Convert the records below into a Markdown table with the columns "Row" and "Line", one numbered row per line, and omit blank lines. Leave the pictures out of the table.
═════ The records
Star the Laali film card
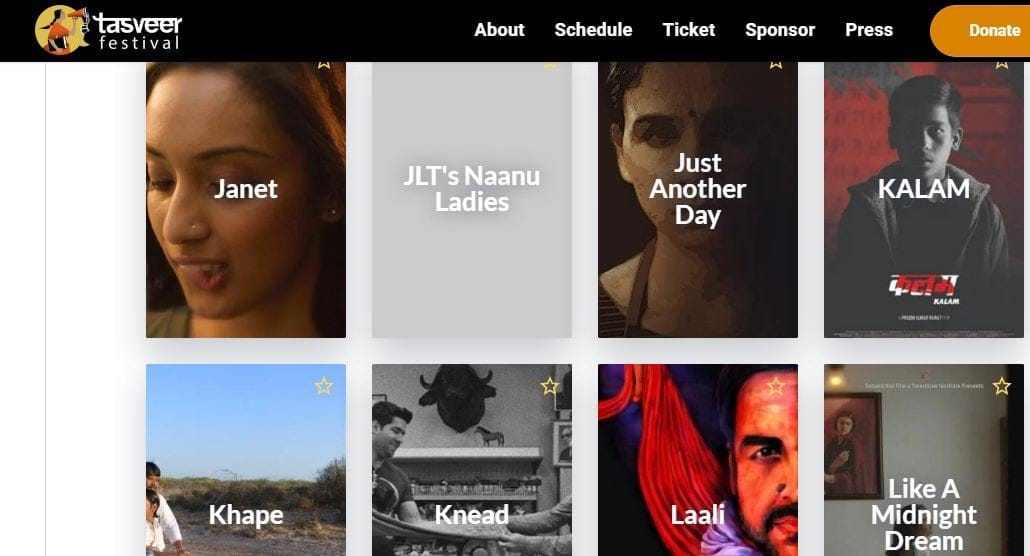Viewport: 1030px width, 556px height. (776, 386)
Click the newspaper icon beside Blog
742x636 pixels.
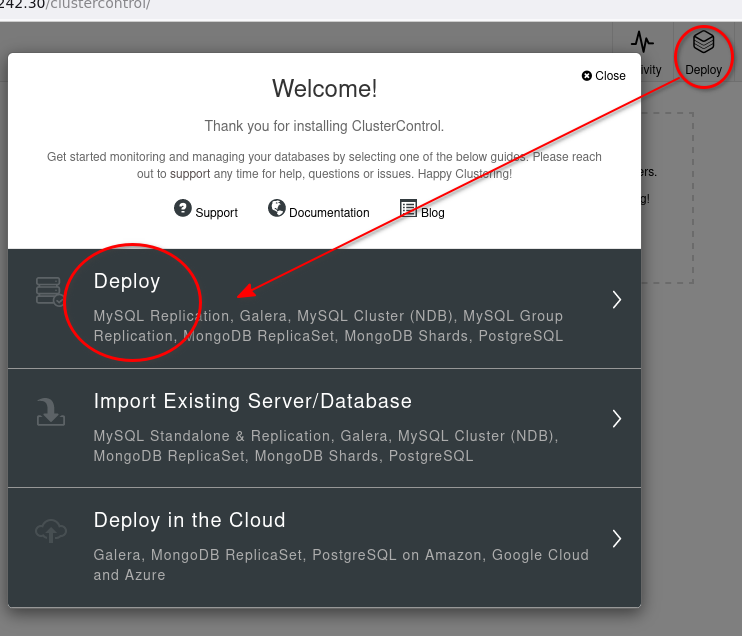[408, 208]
══════════
Task response =>
| Row | Line |
|---|---|
| 1 | Star the Laali film card |
| 2 | Viewport: 1030px width, 556px height. (776, 386) |
| 3 | Click the newspaper icon beside Blog |
| 4 | 742x636 pixels. |
| 5 | [408, 208] |